Flemington Car & Truck Country had sought a retrial citing several case errors, which their lawyers said deprived the company of a fair trial.
The Appellate Division recently rejected their arguments and affirmed a Superior Court judge’s decision to reduce an Essex County jury’s $5.5 million punitive award to $3 million.
Testimony by the company employees showed that workers failed to follow company policy and missed several opportunities to replace the faulty tire, according to court documents. The jury found that the dealership acted with reckless disregard for the safety of others.
A family was injured in April 2009 when a rear tire of the 2004 Chevrolet Trailblazer blew out on Route 95 in Virginia while on a trip to Florida.
A member of the family suffered deep scalp lacerations that were surgically repaired. According to doctor’s testimony, the family member continued to suffer post-traumatic migraine headaches, scalp pain and numbness, insomnia, hearing loss, tinnitus, vertigo and post-traumatic Parkinson’s. Another family member developed dementia as a result of the accident, an expert testified.

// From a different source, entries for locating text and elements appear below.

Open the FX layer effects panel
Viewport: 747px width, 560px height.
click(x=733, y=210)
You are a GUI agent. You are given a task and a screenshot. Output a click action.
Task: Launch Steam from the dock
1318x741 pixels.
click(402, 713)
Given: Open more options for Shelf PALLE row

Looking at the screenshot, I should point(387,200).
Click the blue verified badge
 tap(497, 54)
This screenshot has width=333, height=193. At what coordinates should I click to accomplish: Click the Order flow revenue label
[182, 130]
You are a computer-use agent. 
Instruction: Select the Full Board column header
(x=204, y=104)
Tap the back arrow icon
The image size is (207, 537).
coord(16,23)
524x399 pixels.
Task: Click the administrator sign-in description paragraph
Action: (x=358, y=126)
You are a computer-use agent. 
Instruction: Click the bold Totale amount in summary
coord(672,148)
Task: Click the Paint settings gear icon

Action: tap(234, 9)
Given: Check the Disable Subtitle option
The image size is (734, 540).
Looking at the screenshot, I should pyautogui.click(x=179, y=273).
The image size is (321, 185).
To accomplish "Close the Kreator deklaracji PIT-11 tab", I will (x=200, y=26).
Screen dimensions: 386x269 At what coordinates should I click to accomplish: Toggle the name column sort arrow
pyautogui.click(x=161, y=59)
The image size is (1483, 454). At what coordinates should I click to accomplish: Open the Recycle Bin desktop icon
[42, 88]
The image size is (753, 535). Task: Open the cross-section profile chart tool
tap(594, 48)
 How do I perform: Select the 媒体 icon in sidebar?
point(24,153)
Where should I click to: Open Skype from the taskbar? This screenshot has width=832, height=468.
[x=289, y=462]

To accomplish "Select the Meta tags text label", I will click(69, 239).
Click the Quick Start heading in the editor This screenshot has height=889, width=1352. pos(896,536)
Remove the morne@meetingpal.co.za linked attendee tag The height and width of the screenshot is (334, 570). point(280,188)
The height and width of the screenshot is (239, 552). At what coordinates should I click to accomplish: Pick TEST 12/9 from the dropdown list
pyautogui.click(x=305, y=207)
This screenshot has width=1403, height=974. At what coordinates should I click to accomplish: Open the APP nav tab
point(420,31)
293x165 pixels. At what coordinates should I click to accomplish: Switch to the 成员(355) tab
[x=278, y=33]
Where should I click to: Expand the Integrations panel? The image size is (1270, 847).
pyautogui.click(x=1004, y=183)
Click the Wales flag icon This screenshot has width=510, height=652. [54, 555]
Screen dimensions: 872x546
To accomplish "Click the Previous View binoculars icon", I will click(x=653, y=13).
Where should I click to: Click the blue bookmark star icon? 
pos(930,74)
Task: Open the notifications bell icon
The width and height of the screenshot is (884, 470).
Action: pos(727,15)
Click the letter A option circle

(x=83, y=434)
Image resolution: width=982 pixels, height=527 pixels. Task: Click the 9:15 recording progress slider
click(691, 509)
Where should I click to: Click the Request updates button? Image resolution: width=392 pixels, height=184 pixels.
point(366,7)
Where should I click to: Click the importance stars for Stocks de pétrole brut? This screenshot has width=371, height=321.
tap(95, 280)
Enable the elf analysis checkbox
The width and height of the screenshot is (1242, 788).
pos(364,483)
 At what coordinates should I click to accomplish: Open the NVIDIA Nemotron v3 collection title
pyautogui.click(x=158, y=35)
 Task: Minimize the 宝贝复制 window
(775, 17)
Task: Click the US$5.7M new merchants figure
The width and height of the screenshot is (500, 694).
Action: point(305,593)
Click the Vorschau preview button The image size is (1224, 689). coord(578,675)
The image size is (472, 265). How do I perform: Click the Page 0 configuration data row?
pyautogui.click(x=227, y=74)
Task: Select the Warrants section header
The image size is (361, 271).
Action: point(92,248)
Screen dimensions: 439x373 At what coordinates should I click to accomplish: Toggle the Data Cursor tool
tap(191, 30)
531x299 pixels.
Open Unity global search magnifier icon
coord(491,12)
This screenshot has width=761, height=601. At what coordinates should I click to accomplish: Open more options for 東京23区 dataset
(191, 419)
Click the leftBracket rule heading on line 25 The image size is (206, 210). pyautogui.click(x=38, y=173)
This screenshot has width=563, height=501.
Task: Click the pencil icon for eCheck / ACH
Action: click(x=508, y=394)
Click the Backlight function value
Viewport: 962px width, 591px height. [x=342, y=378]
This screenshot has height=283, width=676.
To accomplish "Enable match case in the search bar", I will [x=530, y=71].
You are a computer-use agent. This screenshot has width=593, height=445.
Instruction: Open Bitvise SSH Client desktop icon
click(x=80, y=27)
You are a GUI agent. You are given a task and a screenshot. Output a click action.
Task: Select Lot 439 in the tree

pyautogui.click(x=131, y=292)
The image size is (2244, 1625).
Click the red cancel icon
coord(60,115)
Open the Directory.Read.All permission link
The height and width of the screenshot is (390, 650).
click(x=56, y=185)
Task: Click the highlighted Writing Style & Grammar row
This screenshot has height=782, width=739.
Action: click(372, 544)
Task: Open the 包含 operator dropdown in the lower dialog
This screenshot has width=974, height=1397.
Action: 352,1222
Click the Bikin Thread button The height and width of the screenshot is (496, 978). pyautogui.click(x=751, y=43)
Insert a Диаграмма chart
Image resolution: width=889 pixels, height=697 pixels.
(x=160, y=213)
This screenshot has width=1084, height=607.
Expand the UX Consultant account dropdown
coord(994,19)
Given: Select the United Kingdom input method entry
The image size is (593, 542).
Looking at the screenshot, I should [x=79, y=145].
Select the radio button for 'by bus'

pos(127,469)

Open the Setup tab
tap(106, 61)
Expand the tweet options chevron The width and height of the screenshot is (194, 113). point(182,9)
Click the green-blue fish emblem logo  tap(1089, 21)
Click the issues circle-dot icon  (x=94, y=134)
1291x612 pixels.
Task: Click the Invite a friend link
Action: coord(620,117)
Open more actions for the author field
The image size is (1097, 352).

According to court records, during a visit to the dealership in January 2009, the car’s tires failed a “multi-point inspection” and a worker found “abnormally worn front tires.” That information was not noted in in the customer’s inspection report, which the company says is supposed to provide customers with “peace of mind,” according to court documents.
Less than three months later, the car visited the service station because of a fuel odor. That time, the tires passed a multi-point inspection, a discrepancy that the dealership’s parts and services director said indicated that the technicians had failed to properly perform their duties.
The car returned again in April, three days before the trip to Florida, for a checkup. Service technicians did not recommend tire replacement even though a report noted that they were “worn out.” A technician testified that he had not reviewed prior inspection reports and was not told to do so, which is a violation of company policy. If he had reviewed previous reports, the service department would have found reason to recommend tire replacement, a dealership employee testified.
Flemington argued that the trial judge should not have allowed the jury to consider additional punitive damages.
The state’s Punitive Damages Act says punitive damages can be awarded only when there is evidence beyond proof of “gross negligence” that a defendant acted with “actual malice or accompanied by a wanton and willful disregard of persons.” A jury’s award can be reduced or eliminated by a judge if he finds it unreasonable.
Flemington said failure to detect a tire bald spot constitutes negligence, not reckless indifference to customer safety. But the appeals court said Flemington should have detected the problem months earlier.
“In short, there was sufficient evidence for the jury to conclude that Flemington was wantonly indifferent to a high probability of injury when it failed to recommend tire replacement on April 9, 2009,” according to the court documents.